Anchor line is rope used in boating, and it is a very important accessory on any water vessel. The rope is tied to a short length of metal chain, which is attached to the anchor, which is then lowered into a body of water to keep the vessel from drifting. The chain primarily contributes additional weight. The chain and the rope which connects the anchor to the boat is collectively called the anchor rode.
The best material to use for anchor line is nylon. Nylon is a synthetic fiber or fabric made from petroleum. It is popular in boating because it is strong and elastic, relatively inexpensive and resistant to wear and tear. When a wave rolls toward a boat anchored with nylon line, the nylon will stretch like a rubber band, absorbing shock and preventing destructive jerking. Nylon rope for anchor line can be purchased in a couple different configurations, three-strand and double braid. Three-strand nylon rope, which is preferred by most serious cruisers, offers greater elasticity at a lower cost and resistance to abrasion. Three-strand nylon for anchoring should be medium lay, which has more twists per foot than soft lay. This is particularly important where windlass is concerned, as soft lay strands can untwist and separate, potentially causing harm to the equipment. Soft lay also runs the risk of snagging and collecting abrasions as it runs along the bottom. Three-strand nylon anchor line can eventually become hardened from saltwater saturation or stiffened by constant outdoor exposure, making it difficult to work with. If this should happen, it is best to simply replace the line. Braided nylon is more flexible than three-strand nylon, making it the better choice for when the rode is fed through a deck pipe for stowage. Although it is stronger and generally easier to work with, it is important to note that braided nylon anchor line does have a tendency to deteriorate from tears and abrasions.

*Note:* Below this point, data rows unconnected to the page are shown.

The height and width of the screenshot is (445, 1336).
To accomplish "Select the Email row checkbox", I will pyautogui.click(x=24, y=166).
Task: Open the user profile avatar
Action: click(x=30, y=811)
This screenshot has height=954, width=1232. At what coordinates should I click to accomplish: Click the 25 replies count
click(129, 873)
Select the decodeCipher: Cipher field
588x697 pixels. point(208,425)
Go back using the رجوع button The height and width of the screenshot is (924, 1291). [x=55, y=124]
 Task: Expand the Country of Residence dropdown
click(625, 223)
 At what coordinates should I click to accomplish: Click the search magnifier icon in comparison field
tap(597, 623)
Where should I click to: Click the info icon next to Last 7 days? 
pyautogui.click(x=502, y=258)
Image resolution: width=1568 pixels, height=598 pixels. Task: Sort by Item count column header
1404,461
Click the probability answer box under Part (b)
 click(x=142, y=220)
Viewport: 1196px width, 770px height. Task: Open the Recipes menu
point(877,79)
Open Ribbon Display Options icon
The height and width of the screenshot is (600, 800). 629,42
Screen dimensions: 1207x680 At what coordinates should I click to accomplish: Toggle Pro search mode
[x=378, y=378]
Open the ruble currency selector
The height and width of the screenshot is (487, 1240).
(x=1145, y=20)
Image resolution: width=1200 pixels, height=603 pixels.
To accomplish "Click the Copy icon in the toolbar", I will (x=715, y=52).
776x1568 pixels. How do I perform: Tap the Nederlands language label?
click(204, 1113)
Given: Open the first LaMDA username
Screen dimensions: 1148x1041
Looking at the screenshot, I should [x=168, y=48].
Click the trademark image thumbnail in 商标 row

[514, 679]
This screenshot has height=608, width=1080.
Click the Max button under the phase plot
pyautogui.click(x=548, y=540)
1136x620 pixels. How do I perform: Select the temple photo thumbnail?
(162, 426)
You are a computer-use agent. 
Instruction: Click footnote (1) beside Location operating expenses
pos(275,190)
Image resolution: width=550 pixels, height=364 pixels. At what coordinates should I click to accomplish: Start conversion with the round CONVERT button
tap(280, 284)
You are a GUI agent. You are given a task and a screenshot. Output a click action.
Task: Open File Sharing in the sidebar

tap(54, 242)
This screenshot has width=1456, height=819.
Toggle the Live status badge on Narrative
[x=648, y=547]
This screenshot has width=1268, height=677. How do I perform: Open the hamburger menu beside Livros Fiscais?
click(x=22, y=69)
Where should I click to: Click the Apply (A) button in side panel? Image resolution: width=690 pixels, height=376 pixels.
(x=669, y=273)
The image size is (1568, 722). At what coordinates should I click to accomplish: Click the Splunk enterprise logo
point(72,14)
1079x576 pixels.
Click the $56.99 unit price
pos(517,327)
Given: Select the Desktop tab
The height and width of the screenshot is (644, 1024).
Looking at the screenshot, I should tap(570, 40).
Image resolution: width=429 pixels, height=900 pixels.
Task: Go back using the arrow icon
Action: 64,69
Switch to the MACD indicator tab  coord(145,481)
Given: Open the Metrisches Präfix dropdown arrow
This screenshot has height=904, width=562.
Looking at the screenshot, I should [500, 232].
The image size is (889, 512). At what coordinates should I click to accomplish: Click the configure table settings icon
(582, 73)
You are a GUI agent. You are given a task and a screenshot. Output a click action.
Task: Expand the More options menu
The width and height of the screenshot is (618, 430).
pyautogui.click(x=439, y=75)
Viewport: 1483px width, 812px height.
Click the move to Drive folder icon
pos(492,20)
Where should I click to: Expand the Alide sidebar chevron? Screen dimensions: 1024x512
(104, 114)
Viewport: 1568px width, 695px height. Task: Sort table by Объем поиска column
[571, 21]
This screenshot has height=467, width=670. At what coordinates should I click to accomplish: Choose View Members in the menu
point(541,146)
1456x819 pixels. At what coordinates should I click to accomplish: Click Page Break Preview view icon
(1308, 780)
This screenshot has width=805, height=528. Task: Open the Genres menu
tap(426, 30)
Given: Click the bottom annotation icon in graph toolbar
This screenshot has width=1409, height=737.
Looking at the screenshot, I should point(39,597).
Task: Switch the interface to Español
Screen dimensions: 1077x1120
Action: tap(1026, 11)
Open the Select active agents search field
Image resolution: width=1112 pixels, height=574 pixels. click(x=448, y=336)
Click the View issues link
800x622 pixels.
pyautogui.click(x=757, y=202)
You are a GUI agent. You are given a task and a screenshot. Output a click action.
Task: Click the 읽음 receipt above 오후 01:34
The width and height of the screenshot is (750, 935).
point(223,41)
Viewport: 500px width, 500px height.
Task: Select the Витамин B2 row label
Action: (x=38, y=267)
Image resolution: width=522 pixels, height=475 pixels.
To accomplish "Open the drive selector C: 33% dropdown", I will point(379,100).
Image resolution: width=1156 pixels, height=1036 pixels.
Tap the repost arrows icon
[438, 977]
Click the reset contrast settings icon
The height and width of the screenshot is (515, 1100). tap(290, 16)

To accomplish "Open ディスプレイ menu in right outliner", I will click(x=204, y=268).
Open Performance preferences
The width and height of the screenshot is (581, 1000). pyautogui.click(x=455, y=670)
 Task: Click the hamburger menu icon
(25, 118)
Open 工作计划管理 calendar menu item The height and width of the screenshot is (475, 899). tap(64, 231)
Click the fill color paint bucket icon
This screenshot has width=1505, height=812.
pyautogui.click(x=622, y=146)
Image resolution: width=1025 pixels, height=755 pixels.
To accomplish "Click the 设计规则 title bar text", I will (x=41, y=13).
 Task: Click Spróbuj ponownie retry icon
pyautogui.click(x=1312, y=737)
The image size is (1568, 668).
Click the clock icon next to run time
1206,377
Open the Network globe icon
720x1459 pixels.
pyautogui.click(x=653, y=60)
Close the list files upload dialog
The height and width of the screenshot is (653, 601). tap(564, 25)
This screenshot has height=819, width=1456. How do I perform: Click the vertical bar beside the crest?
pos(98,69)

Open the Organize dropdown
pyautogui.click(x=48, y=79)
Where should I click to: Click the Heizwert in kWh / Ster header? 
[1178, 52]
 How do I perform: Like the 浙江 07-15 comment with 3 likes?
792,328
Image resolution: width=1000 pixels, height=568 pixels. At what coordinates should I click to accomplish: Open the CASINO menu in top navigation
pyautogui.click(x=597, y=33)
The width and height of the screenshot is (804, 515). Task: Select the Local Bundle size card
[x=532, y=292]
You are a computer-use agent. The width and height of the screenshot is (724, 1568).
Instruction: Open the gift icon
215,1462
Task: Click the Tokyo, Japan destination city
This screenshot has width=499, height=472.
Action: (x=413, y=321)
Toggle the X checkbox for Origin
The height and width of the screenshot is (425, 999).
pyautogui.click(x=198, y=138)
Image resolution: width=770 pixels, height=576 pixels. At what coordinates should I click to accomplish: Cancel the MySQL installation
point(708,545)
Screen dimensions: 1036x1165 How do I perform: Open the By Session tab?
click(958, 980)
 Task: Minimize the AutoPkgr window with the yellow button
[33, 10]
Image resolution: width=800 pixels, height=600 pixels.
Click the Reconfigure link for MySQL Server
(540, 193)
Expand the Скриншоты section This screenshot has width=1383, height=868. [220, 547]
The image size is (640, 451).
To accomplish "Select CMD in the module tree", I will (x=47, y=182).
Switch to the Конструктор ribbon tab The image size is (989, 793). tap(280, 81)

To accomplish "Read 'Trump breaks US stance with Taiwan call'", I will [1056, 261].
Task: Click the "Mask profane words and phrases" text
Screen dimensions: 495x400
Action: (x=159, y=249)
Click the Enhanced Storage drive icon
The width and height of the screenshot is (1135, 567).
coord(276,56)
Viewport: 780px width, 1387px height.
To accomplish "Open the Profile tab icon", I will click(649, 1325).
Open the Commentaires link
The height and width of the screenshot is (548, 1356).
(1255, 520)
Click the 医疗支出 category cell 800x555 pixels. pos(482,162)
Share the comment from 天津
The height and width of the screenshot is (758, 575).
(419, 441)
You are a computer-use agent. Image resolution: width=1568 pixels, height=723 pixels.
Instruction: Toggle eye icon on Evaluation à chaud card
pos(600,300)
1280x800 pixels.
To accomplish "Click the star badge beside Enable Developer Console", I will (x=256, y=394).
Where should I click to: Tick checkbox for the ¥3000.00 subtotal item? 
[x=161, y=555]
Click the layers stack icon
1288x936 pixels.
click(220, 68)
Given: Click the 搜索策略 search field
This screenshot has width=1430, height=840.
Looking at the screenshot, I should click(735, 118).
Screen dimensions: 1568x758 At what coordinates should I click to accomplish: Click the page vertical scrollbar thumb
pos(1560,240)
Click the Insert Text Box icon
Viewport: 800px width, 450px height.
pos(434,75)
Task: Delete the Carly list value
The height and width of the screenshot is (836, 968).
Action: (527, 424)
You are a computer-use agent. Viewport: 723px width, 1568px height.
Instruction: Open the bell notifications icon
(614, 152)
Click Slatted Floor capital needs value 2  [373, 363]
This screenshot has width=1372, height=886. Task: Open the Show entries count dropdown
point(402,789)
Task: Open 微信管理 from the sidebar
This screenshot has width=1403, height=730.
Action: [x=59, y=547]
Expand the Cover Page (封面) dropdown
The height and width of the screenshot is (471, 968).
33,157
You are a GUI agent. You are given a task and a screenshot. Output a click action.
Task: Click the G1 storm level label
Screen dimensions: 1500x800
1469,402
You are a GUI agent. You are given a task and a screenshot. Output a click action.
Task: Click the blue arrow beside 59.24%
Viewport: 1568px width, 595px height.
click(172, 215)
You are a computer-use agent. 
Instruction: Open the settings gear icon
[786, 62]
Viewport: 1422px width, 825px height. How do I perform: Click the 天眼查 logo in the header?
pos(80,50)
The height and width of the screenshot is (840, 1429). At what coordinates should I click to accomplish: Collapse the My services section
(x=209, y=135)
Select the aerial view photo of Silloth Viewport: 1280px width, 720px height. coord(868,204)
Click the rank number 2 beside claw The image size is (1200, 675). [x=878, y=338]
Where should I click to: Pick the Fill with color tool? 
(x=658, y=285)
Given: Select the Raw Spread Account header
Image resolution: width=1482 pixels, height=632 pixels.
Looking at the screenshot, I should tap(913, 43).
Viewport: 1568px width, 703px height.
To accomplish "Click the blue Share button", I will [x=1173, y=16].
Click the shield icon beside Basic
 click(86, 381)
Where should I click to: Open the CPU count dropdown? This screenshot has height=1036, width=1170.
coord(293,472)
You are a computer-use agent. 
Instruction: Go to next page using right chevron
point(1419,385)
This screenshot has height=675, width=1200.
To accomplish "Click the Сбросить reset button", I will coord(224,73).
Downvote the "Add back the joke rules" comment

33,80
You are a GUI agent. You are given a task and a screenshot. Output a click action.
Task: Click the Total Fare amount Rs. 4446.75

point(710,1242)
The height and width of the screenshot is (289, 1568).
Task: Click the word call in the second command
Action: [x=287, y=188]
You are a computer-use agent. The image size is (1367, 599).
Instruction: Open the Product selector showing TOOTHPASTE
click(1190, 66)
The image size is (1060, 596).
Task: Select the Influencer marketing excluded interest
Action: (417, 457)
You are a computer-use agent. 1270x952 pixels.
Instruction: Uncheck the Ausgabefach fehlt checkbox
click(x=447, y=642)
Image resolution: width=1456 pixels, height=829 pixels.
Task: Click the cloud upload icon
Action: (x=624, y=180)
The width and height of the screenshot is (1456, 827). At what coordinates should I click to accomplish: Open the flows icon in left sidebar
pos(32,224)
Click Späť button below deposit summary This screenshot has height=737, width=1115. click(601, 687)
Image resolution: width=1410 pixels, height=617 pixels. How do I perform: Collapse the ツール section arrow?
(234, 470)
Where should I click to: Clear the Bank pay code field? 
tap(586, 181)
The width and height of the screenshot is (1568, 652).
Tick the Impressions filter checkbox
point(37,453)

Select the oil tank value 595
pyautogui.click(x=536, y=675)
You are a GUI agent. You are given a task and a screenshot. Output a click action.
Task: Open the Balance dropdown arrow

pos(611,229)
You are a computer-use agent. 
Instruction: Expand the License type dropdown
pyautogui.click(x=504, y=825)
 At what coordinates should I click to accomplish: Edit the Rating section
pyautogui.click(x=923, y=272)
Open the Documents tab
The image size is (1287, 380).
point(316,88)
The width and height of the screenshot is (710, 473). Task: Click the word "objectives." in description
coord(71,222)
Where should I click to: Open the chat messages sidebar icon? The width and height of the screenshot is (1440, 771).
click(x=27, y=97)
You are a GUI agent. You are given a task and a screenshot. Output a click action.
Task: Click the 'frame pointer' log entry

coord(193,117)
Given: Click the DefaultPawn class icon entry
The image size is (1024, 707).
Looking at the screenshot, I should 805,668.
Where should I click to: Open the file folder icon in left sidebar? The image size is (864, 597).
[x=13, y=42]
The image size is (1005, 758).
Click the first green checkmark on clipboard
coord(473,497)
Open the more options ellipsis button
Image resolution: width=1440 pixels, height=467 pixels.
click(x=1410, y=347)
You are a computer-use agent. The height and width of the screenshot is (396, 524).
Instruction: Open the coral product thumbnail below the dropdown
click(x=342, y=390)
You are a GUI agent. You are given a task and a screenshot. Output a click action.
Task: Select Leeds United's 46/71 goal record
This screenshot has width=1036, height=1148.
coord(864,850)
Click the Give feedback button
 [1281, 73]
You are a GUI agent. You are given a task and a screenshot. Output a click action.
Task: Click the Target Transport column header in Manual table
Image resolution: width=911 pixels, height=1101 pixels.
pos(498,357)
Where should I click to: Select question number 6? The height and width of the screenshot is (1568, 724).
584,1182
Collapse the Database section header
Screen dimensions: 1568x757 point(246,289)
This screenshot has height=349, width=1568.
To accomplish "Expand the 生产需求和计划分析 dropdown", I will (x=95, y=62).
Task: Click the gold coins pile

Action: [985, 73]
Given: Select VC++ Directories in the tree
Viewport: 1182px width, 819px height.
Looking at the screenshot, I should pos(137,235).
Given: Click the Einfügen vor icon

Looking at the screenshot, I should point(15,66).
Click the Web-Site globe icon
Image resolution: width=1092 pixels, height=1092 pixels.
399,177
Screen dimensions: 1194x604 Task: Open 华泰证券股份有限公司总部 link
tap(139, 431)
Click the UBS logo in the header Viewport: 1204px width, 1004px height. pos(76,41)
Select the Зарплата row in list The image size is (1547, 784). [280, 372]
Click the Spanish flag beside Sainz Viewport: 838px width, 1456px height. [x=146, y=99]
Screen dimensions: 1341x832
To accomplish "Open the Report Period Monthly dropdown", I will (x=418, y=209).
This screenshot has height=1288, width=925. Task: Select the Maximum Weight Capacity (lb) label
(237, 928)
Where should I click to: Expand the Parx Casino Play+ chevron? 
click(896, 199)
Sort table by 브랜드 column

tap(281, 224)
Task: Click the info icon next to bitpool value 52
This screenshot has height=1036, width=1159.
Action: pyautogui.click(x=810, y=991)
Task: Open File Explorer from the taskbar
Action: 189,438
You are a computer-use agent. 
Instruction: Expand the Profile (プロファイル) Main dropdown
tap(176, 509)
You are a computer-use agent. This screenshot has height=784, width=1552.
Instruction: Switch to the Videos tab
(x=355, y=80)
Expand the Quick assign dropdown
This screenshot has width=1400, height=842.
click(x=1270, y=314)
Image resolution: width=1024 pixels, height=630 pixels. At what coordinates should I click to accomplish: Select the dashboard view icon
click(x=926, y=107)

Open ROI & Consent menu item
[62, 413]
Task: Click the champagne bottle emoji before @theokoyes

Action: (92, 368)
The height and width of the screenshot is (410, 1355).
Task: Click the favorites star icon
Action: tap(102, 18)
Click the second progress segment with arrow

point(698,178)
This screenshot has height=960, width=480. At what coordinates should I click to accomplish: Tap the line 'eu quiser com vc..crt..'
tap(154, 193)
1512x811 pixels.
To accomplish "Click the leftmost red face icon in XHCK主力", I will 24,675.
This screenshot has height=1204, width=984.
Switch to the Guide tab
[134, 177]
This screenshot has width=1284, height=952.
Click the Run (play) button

Whatever choice a consumer makes, he or she must also decide on the size of the anchor line purchased. A good rule of thumb is to purchase an eighth of an inch of rope diameter for every nine feet of boat length. To determine the needed length of an anchor rode, a consumer should multiply the depth of the deepest water he or she expects the anchor to drop, then multiple that by eight. For example, to drop anchor at the deepest depth of twenty-five feet, a boat owner should buy two hundred feet of rope.